Auch auf diözesaner Ebene war er seit 2000 als Domkapitular und Domdekan, Bischofsvikar, Stellvertretender Generalvikar und seit 2014 als Hauptabteilungsleiter für das Bischöfliche Seelsorgeamt tätig. Überdiözesan wirkte und wirkt er in Leitungsaufgaben unter anderem für das Landeskomitee der Katholiken, die Konferenz der Ordensreferenten sowie die Arbeitsgemeinschaft Christlicher Kirchen (ACK). Am 8. Juli 2019 wurde er vom Domkapitel zum Diözesanadministrator gewählt.

Meier folgt auf Bischof Dr. Konrad Zdarsa und ist damit der 62. Nachfolger des heiligen Bischofs Ulrich. Zdarsa hatte Papst Franziskus an seinem 75. Geburtstag im letzten Jahr seinen altersbedingten Rücktritt angeboten, der ihm am 4. Juli gewährt wurde. Seitdem war der Augsburger Bischofsstuhl vakant.

Laut Kirchenrecht muss Prälat Meier nun „in kanonischer Form von seiner Diözese Besitz ergreifen“. Dazu wird er mit Hirtenstab und Mitra ausgestattet auf dem Bischofsstuhl im Hohen Dom zu Augsburg Platz nehmen und von seiner Diözese symbolisch Besitz ergreifen – und zwar am Samstag, 21. März, im Rahmen einer Eucharistiefeier, die zugleich mit seiner Bischofsweihe verbunden ist.

Dabei wird er dem Augsburger Domkapitel sein päpstliches Ernennungsschreiben vorlegen. Ein formaler Akt, den der neue Bischof laut Kirchenrecht innerhalb von vier Monaten nach Erhalt des Schreibens vollziehen muss. Erst dann ist die Vakanz des Bistums beendet. Bis dahin leitet Meier das Bistum Augsburg wie in den vergangenen Monaten als Diözesanadministrator.

Das Bistum Augsburg

Augsburg ist eines der ältesten Bistümer Deutschlands. Kaiser Augustus gab ihm bei der Gründung seinen Namen. Erste Hinweise auf eine christliche Gemeinschaft gibt es für das frühe 4. Jahrhundert: Die heilige Bistumspatronin Afra erlitt der Legende nach im Jahr 304 auf einer Lechinsel bei Augsburg den Märtyrertod. Durch den Dichter Venantius Fortunatus ist bereits im 6. Jahrhundert eine Wallfahrt zu ihrem Grab belegt. Ab wann es in Augsburg einen Bischofssitz gab, ist nicht bekannt. Belegt sind jedoch bedeutsame Bischöfe wie die Bistumspatrone Simpert und Ulrich im neunten und zehnten Jahrhundert.

Heute zählt das Bistum mit mehr als 1,2 Millionen Katholiken zu den größten Bistümern Deutschlands.

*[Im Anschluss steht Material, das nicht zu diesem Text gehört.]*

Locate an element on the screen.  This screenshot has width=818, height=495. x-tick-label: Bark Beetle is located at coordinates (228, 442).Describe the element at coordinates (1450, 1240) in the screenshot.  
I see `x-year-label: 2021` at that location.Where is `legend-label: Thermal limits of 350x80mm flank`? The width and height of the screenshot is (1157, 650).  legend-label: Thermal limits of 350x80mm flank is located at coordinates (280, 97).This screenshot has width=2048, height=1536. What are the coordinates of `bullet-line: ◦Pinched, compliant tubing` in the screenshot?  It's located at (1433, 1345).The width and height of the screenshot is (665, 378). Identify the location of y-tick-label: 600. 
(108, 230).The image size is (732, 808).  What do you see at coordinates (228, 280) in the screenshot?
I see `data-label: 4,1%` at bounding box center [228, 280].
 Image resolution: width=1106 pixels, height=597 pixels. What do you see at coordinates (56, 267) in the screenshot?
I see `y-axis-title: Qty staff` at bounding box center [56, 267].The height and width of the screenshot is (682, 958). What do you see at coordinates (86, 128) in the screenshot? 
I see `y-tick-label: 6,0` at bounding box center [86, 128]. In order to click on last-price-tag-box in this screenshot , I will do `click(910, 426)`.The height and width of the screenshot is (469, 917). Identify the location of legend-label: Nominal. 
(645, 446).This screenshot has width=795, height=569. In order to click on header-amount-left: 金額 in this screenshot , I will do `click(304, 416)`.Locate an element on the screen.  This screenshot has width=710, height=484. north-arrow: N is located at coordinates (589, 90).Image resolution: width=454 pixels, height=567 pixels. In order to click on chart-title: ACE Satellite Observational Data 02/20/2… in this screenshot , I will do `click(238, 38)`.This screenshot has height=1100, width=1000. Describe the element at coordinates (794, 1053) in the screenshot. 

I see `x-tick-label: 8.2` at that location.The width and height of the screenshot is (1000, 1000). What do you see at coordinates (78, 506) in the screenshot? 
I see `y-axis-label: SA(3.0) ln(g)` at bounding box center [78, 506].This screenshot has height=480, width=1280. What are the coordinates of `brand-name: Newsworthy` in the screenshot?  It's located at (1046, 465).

Es reicht von der Pfarreiengemeinschaft Feuchtwangen in Mittelfranken bis nach Benediktbeuern im bayerischen Oberland und von altbayerischen Gebieten östlich des Lechs bis ins Allgäu und zum Bodensee. Damit deckt das Bistum einen Großteil des Regierungsbezirkes Schwaben sowie Teile Oberbayerns und Ausläufer Mittelfrankens ab.